Kreiz Breizh Elites 2009 : le p'tit est déjà installé !
C’est certains, il n’est pas nécessaire de s’appeler Cadiou ou Ollivier pour saisir que le KBE a été largement dominé par l’équipe Bretagne-Schuller ! Deux victoires d’étape et le général sont tombés dans l’escarcelle des coureurs de Philippe Dalibard.
Mais néanmoins, il nous semble intéressant de revenir sur un fait de course qui a peut-être échappé aux fans de la p’tite reine ! Soyons clairs: les Bretagne-Schuller sont passés très près de la fessée ce lundi sur le KBE… Bizarrement, ils n'étaient pas présents dans l'échappée du jour aux côtés de Plouhinec... Les oreillettes ont certainement ronflé et nous en avons vu de toutes les couleurs de l’arc-en-ciel ! Il a fallu que Johan Le Bon sorte le grand jeu sur le circuit du Miniou pour redistribuer les cartes.

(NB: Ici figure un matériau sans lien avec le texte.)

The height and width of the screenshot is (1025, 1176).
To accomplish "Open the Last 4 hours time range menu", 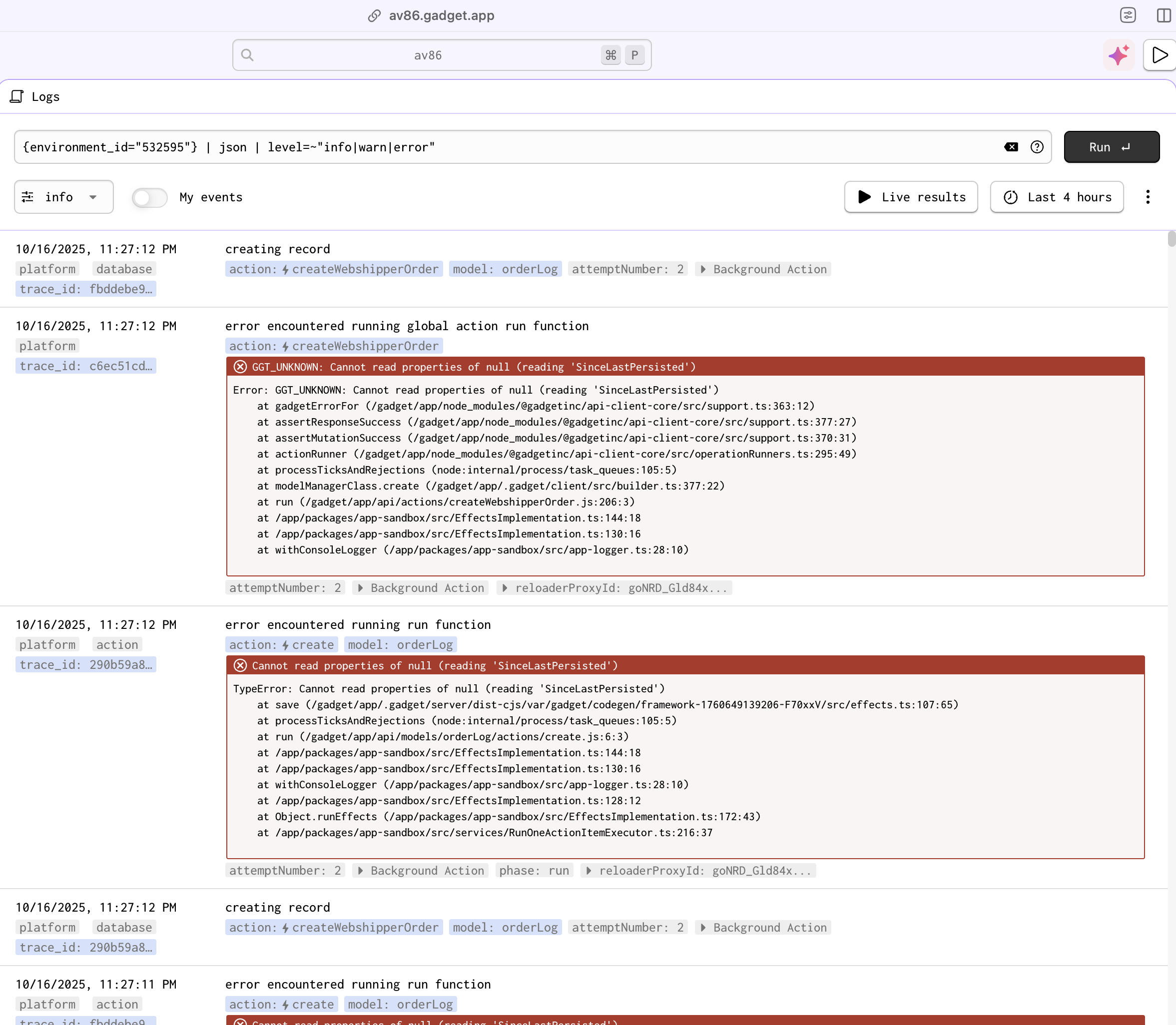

Le jeune espoir a réalisé deux tours à très vive allure et deux escalades époustouflantes du Miniou ! Trouvez-moi un seul coursier qui n’ait pas tiré la langue dans le sillage du Trégorois… Il a une nouvelle fois impressionné les observateurs avisés avant de craquer... Logiquement… A l’arrivée, Dimitri Champion lançait ainsi à la cantonade : « J’espère que son père vend des chaussures parce-que là, il a cassé ses semelles en carbone ! »
Rappelons que Johan venait dans le centre Bretagne pour aligner les bornes, pour s’assurer une jolie reprise. Dès le premier jour, du côté de Langonnet, Johan figurait dans les bons coups… Chassez le naturel… A Rostrenen, le jeune homme a pris les choses en main en déclarant à ses coéquipiers qu’il n’était pas bien, qu’il allait donc se sacrifier et que Jean-Marc Bideau pouvait ainsi rester au chaud du peloton. Elégant, non ? Il a pris la tête et certains ont remercié le ciel qu’effectivement, il ne soit pas bien !!!!
Simple fait de course ? Anecdote ? Non, assurément bien plus que cela… Le garçon est déjà à son aise dans un peloton des plus relevés. Il n’hésite pas à se montrer et à peser sur la course. Au sein de son équipe, il possède visiblement une place à part, une sorte de protection, d’affection teintée d’estime… L’homme est modeste et pas franchement tapageur : gageons que ses coéquipiers sauront contribuer à sa formation, à l’image de Bonsergent, nommé tuteur du jeune prodige par l’encadrement de l’équipe.